Da abitudine e rito nazionale a potenziale lusso non alla portata di tutti. Il caffè al bar unisce gli italiani da Trento a Pantelleria, ma i rincari di questi mesi minacciano l’antica tradizione. Il prezzo della materia prima è salita ai massimi da 10 anni sui mercati internazionali. Per una libbra di Arabica, la qualità migliore, bisogna ormai spendere quasi 2,50 dollari. Un anno fa, bastavano meno di 1,20 dollari. Il boom riguarda anche la qualità inferiore, la Robusta, passata nello stesso arco di tempo da 1,35 a 2,40 dollari al chilo.

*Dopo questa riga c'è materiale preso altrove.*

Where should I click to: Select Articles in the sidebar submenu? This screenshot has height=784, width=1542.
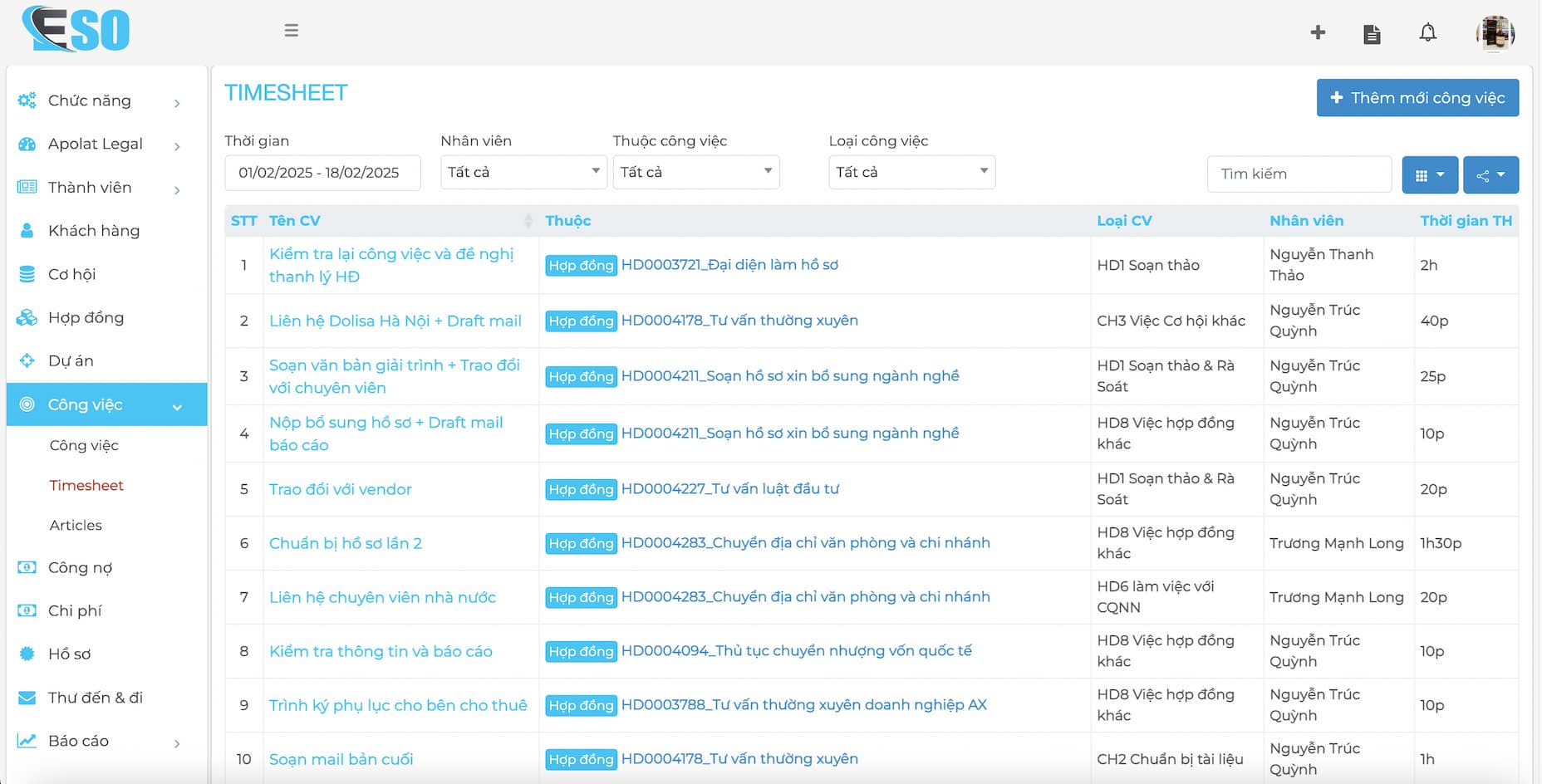pos(76,525)
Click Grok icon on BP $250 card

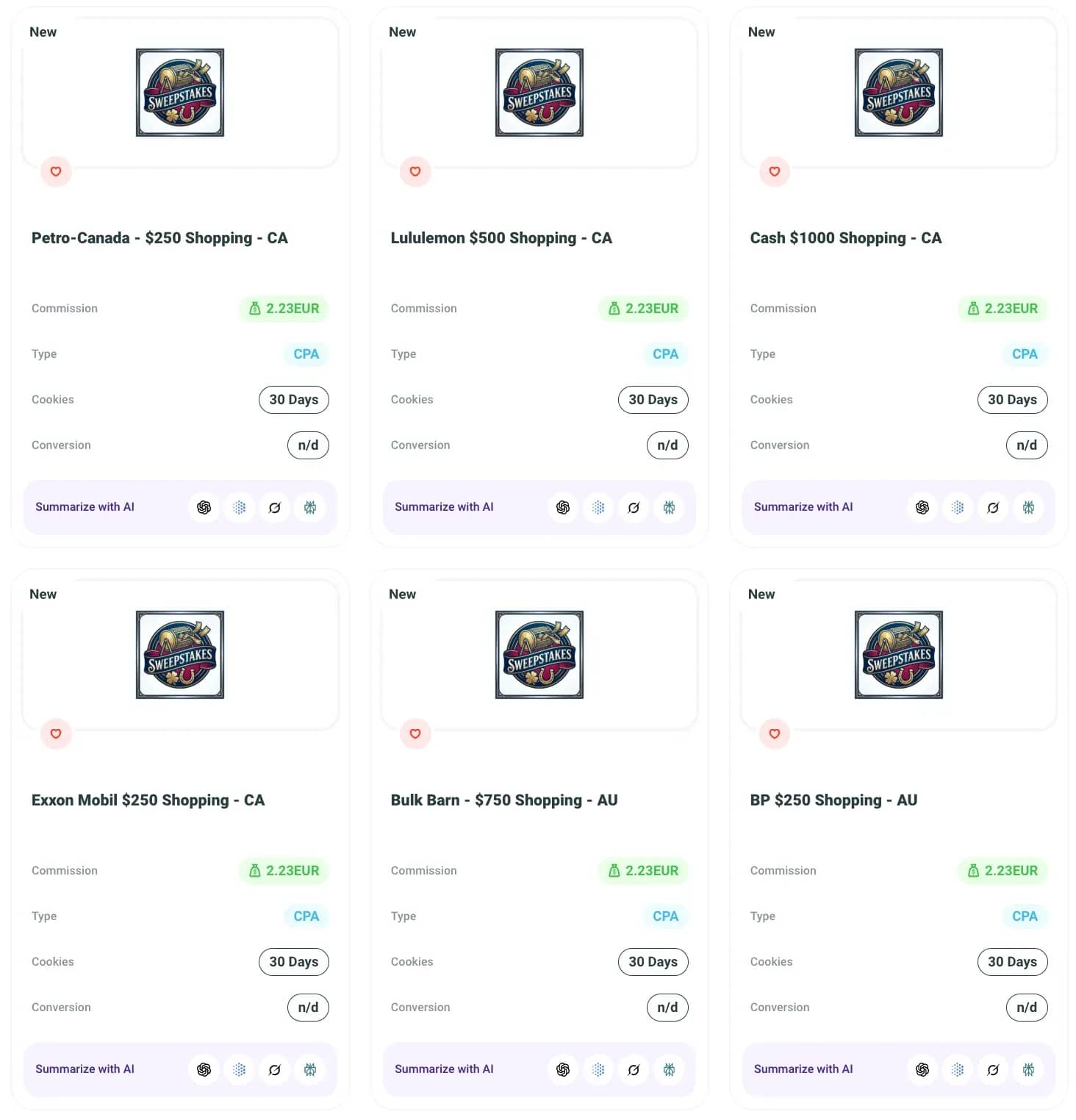[993, 1069]

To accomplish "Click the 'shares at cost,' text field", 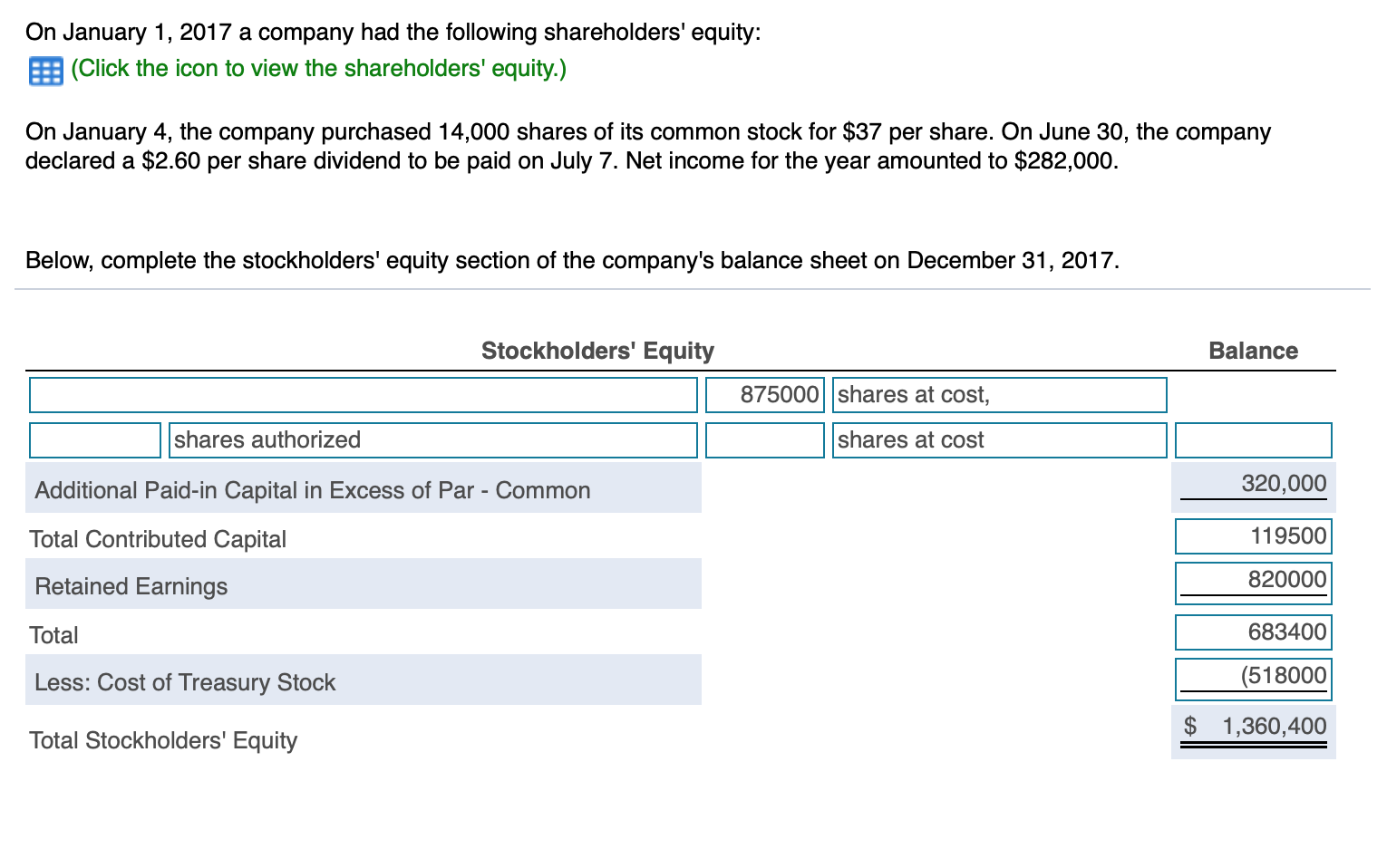I will point(997,394).
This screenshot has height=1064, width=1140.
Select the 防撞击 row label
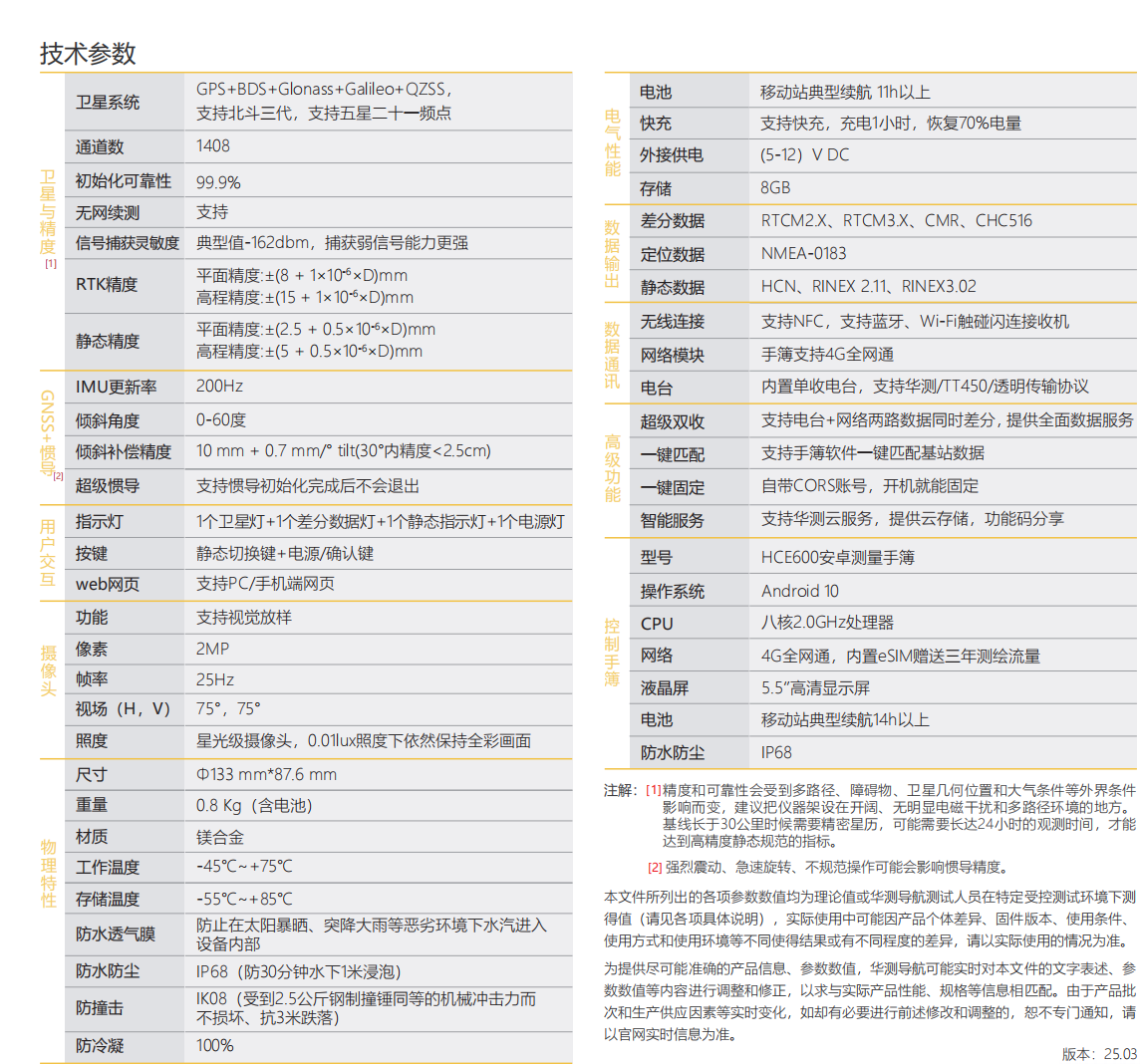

A cosa sono dovuti questi rincari? Ancora una volta, c’entra il Covid. Sono due i principali paesi esportatori: Brasile per l’Arabica, Vietnam per la Robusta. Di recente, Hanoi ha chiuso i porti per frenare i contagi e ciò ha aggravato i problemi di accaparramento del caffè da parte degli intermediari. Già la logistica era malfunzionante a causa dei colli di bottiglia venutisi a creare con le restrizioni anti-Covid dei mesi precedenti. A ciò si sono aggiunti gli scarsi raccolti in Brasile. In tutto, Rabobank stima in 312.000 tonnellate il deficit di caffè nel mondo.
Caffè al bar, rincari in vista
Prezzi ai massimi da 10 anni, dicevamo. Ma c’è un dettaglio a rendere ancora più amaro il dato. Nel luglio 2011, quando i prezzi arrivarono ai livelli attuali, il cambio euro-dollaro stava sopra 1,40, cioè a circa +20% rispetto ad oggi. In altre parole, stiamo importando caffè a costi effettivi ben maggiori di allora. Considerando i rincari di quest’ultimo anno, per ogni chilo di Arabica stiamo spendendo 1,20 euro in più, mentre per ogni chilo di Robusta circa +1,12 euro. A conti fatti, una tazzina di caffè al bar ci costerà sui 9 centesimi in più solamente per il boom dei prezzi della materia prima.
Tuttavia, dobbiamo considerare anche i rincari delle bollette di luce e gas, che stanno colpendo non solo le famiglie, ma anche le attività commerciali.